Death by technology in film

Death by technology in film

EMRAH GÜLER ANKARA - Hürriyet Daily News
Death by technology in film

Fear of technology in movies has found its way into Turkish cinema. “D@bbe” is an apocalyptic tale that cleverly uses Islamic themes, in which the apocalypse is kicked of via the Internet.

Forwarding a private email to your boss could be the ultimate horror story. You might also harbor anxiety over someone tagging you on Facebook. Online shopping can be as scary, if you’ve heard stories of people’s credit cards being hacked. In fact, sometimes computers and emails, TV sets and credit cards can be much scarier than haunted houses, monstrous sharks, and psycho killers -- at least on screen.

Two of this week’s new releases play on our anxieties about changing technology and our dependence on it. In director David Brooks’s “ATM,” three friends stop by an ATM booth to withdraw some cash, only to find themselves trapped in the ATM and their lives threatened by a hooded man waiting to kill them. While technology becomes a threat to their lives, it is also technology that offers them the chance of escape, in the form of mobile phones and cameras – which perhaps also let them down, fuelling even more fear of technology.

In Alexandre Courtès’ “The Incident” (released with the title “Asylum Blackout” in some countries), a group of unsuspecting people are stuck in a prison-like building with the criminally insane when a thunderstorm causes a blackout. Something as simple as a malfunction in electricity becomes the source of true horror in this French-American horror movie.

The fear of technology and its reflection in art, more specifically in fiction, is as old as, well, technology.

The first obvious example that comes to mind is Mary Shelley’s “Frankenstein,” or “The Modern Prometheus,” dating back to the early 19th century. An ambitious scientific experiment gone wrong brings a monstrous creature to life. The novel was a pioneer of the science fiction genre, the ultimate inspiration showcasing our fear of advances in science.

********************

_Work to complete_
a - In the article on death by technology in film, what title was "The Incident" released under in some countries?
b - Rewrite the stretch of the article on death by technology in film from "EMRAH GÜLER ANKARA" through "via the Internet.", putting "Turkish film" in place of "Turkish cinema".

_Excerpted data_

********************

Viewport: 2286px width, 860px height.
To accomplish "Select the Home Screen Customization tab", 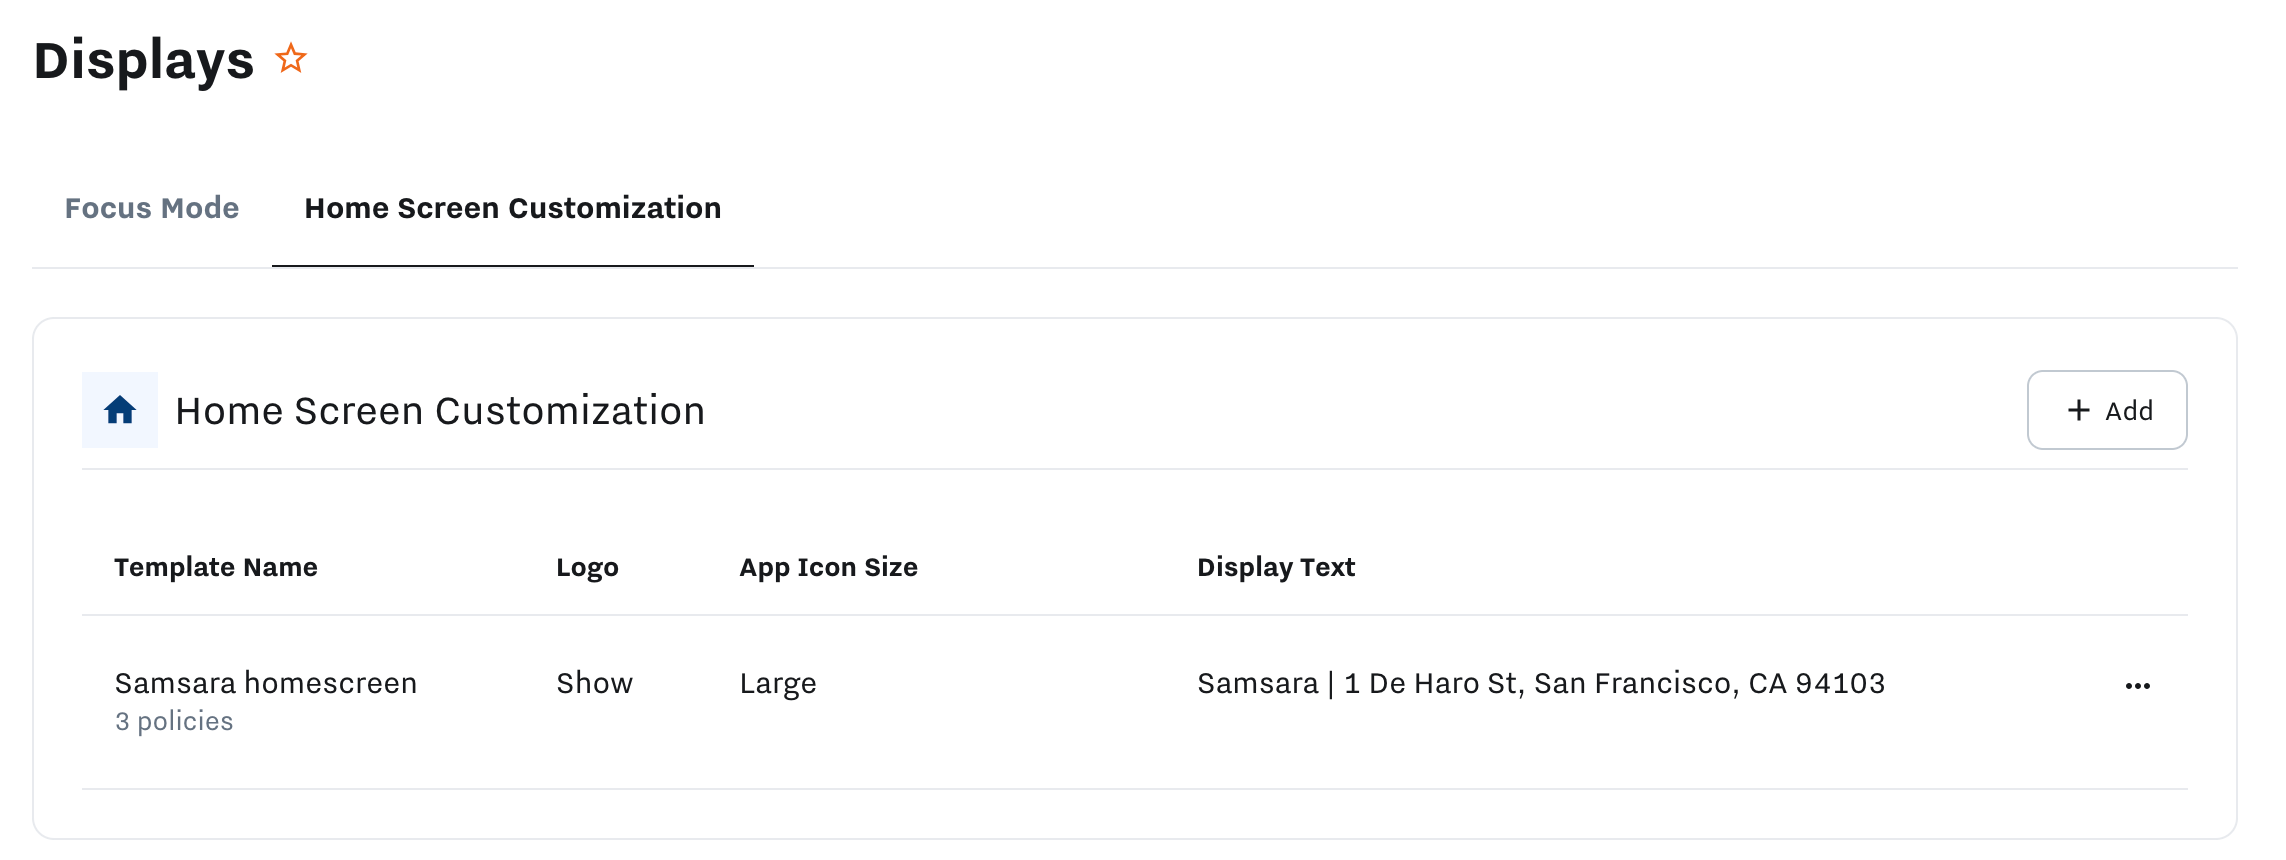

********************

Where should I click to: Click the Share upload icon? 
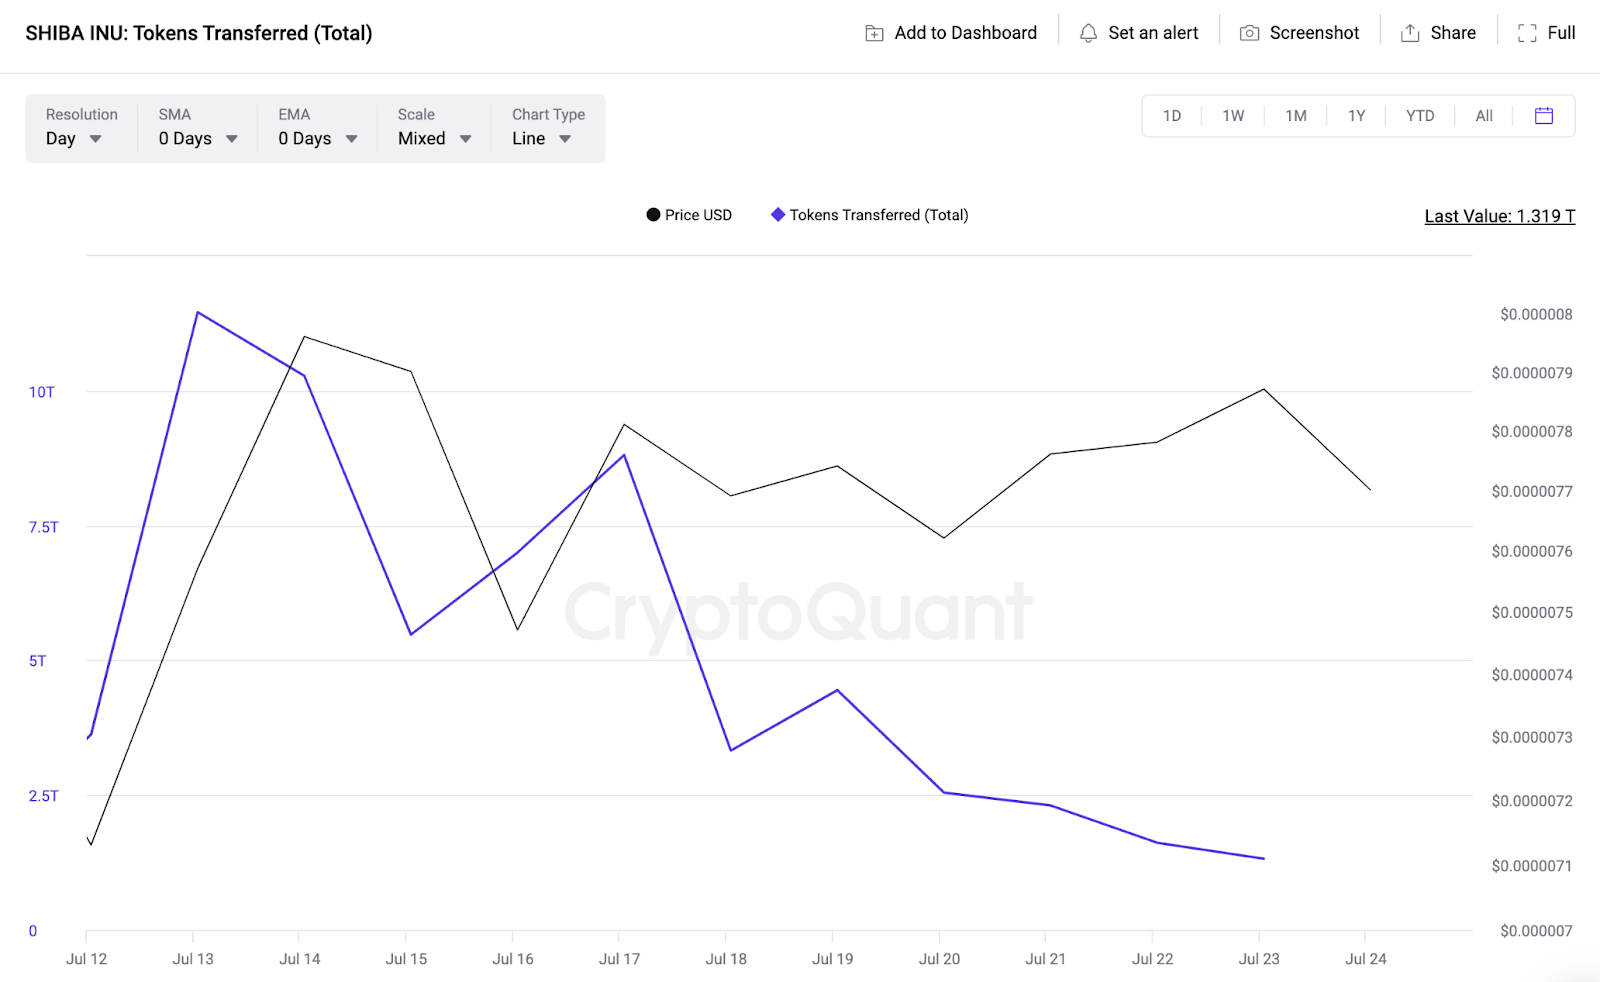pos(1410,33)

********************

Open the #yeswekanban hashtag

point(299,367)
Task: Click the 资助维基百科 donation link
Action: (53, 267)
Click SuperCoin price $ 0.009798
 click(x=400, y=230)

********************

_Expected results_
a - "Asylum Blackout"

b -
EMRAH GÜLER ANKARA - Hürriyet Daily News
Death by technology in film

Fear of technology in movies has found its way into Turkish film. “D@bbe” is an apocalyptic tale that cleverly uses Islamic themes, in which the apocalypse is kicked of via the Internet.